Mark your calendars for a very special art/film event.
On Saturday, February 19, from noon to 5:30 p.m., Clark Art Institute will present a continuous marathon screening of five documentaries made by Albert Maysles and associates over three decades, about the massive but ephemeral art projects of Christo and Jeanne-Claude. The latest environmental project of this challenging pair of artists, “The Gates” in New York City’s Central Park, is scheduled to unfurl on February 13 and transform the center of Manhattan for two weeks.

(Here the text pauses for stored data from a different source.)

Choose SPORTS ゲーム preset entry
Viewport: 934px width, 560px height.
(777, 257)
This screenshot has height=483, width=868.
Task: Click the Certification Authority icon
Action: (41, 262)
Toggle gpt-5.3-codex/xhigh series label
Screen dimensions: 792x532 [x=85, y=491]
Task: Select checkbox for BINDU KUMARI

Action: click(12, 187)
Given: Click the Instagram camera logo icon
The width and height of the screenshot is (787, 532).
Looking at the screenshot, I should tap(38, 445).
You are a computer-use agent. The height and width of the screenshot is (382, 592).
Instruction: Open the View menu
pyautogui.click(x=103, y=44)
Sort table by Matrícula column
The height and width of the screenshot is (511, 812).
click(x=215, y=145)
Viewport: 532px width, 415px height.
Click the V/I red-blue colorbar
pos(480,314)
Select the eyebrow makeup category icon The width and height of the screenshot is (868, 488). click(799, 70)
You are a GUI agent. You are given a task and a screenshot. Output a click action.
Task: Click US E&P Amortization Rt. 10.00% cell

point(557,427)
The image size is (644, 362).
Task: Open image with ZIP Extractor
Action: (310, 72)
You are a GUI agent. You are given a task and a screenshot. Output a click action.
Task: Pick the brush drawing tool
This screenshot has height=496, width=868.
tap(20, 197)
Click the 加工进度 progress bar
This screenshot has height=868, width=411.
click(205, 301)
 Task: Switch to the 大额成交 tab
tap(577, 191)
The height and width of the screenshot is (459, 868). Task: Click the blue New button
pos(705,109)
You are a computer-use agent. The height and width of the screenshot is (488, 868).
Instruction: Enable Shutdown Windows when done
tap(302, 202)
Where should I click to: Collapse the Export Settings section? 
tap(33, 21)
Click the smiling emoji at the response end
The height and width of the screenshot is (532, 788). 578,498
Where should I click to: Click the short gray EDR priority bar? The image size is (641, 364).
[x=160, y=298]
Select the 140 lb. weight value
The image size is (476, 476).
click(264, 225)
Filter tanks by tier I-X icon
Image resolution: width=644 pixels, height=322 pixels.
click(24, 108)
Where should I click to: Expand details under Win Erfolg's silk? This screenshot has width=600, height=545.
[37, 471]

These five films represent an extraordinary sustained collaboration between artists and filmmakers, and they are the most immediate record imaginable of some of the very greatest works of contemporary art. The Maysles brothers were pioneers of direct cinema, best known for Gimme Shelter and Salesman, and the combination of their intimate access and subtle storytelling skills offers an unprecedented perspective on an immensely complicated artistic process.
The Maysles have noted: “The Christos come up with an idea that at first seems impossible, then let it grow; so do we. . . The Christos’ projects and our films are both outrageous acts of faith.”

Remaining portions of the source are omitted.